The required result is every line of the records that includes "Privacy".

(Information given Opens)

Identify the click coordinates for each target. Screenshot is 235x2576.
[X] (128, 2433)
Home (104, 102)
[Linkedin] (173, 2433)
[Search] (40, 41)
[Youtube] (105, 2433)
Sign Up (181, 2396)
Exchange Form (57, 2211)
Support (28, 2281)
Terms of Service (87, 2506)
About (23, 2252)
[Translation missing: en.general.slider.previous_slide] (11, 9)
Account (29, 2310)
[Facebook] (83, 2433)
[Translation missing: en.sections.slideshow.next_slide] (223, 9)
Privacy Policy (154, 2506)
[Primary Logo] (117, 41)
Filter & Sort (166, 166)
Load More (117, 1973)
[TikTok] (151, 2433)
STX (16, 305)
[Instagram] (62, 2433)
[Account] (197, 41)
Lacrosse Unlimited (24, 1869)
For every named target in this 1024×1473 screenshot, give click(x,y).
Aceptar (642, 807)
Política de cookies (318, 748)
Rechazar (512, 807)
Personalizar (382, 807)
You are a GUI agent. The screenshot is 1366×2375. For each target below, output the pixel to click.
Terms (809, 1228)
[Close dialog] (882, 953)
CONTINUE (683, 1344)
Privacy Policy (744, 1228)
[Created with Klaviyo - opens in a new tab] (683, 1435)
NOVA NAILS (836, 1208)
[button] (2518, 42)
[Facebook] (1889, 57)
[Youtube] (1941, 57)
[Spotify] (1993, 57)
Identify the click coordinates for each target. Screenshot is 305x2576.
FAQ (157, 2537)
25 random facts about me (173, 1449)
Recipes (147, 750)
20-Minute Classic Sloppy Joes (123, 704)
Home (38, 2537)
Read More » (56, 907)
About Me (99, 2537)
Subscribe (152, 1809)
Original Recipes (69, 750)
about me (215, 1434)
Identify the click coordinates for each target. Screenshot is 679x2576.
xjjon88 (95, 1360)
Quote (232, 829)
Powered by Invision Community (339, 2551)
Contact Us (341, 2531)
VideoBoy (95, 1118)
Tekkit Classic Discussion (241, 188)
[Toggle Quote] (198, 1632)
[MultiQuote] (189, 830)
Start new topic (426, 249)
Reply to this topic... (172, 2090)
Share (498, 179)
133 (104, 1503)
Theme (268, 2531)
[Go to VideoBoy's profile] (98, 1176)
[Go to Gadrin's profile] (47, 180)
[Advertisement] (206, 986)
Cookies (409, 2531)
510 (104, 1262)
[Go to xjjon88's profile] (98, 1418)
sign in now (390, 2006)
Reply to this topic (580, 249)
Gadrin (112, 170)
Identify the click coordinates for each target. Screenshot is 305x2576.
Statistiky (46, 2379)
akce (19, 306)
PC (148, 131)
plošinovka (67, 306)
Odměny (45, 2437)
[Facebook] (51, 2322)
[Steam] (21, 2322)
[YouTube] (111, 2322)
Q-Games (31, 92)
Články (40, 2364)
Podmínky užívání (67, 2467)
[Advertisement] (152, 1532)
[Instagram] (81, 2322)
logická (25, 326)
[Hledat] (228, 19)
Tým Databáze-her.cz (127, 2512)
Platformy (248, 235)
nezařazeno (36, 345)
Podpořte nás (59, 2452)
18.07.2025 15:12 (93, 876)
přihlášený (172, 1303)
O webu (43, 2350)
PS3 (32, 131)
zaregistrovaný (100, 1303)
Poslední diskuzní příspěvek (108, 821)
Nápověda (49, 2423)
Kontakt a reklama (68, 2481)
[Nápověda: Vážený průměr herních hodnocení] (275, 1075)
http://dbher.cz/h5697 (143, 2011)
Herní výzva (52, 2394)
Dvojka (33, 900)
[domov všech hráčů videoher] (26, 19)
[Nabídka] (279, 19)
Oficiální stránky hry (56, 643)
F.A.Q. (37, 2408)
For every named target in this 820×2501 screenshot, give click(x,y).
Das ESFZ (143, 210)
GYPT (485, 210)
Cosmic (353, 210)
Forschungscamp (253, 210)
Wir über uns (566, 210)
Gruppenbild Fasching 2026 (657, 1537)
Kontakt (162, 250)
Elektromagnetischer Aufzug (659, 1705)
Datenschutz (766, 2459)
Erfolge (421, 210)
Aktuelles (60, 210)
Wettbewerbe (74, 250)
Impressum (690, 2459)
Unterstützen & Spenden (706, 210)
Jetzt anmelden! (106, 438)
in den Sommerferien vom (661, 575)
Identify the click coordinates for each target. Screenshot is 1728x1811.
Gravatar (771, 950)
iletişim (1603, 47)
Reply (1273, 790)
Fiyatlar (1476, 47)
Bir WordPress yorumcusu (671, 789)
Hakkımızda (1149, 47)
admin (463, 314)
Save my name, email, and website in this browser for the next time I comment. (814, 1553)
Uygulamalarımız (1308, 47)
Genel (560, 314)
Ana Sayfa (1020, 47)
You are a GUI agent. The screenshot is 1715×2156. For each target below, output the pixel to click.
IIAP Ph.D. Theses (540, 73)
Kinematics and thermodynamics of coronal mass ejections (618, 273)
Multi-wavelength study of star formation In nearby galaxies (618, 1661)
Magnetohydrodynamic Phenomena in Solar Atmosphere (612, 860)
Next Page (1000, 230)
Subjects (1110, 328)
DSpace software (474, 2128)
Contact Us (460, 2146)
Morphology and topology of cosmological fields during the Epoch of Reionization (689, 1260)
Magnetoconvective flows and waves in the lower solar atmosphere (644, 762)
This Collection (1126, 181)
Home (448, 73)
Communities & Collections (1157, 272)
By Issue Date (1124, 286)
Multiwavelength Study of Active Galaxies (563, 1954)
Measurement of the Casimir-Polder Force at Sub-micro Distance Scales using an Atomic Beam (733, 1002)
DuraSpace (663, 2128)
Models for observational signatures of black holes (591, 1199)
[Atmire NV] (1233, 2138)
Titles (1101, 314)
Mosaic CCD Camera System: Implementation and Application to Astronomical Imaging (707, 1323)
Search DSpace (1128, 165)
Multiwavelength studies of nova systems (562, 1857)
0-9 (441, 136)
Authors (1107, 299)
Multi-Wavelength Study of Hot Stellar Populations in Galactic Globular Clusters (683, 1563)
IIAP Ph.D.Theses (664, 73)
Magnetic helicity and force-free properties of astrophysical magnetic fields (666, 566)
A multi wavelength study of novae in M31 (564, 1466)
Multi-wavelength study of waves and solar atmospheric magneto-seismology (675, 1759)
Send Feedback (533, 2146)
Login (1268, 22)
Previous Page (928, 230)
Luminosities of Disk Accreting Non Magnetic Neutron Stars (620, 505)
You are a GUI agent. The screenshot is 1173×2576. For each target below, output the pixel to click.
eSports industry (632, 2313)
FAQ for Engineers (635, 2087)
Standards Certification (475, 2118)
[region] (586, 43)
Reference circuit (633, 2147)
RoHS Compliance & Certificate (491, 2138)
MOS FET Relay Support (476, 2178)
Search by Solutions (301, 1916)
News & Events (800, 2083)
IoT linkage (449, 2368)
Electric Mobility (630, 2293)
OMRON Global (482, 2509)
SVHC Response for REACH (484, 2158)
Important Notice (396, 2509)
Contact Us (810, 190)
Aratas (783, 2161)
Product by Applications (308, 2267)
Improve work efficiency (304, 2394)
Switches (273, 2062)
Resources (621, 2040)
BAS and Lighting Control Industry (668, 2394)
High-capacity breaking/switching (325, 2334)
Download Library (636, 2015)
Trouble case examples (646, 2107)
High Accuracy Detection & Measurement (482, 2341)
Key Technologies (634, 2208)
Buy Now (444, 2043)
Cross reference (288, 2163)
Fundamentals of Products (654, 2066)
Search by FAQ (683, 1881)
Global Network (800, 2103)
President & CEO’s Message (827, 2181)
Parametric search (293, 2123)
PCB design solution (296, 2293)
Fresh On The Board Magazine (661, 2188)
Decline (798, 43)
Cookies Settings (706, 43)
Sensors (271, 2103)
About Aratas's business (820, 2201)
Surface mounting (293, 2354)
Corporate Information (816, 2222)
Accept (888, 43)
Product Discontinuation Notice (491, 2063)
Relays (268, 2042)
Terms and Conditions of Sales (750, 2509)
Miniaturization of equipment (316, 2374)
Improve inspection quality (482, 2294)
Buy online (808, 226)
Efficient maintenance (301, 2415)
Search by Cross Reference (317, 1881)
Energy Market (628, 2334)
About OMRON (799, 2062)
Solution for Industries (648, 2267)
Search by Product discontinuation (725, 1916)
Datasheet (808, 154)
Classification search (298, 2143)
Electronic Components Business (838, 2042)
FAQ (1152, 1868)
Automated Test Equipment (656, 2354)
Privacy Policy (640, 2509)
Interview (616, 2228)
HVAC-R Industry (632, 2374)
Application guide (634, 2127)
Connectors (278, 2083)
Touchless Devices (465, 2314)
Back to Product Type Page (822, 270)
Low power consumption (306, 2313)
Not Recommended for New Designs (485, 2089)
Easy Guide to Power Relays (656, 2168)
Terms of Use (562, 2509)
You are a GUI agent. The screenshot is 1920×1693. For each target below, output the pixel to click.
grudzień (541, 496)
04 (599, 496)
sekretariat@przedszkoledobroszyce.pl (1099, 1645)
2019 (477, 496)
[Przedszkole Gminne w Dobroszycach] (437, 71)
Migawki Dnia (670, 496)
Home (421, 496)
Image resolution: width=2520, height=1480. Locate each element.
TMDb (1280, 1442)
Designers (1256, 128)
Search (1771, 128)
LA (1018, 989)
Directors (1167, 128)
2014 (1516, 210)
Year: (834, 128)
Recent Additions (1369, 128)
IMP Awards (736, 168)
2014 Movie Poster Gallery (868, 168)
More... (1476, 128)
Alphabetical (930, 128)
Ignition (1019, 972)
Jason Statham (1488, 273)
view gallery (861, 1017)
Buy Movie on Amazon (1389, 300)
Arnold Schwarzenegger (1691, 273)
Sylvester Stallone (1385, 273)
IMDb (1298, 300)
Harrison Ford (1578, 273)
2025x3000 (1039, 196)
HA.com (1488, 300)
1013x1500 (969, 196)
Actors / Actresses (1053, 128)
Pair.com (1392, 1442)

(Information given Closes)

§ Response to the exercise
Privacy Policy (154, 2506)
Privacy Policy (744, 1228)
Privacy Policy (640, 2509)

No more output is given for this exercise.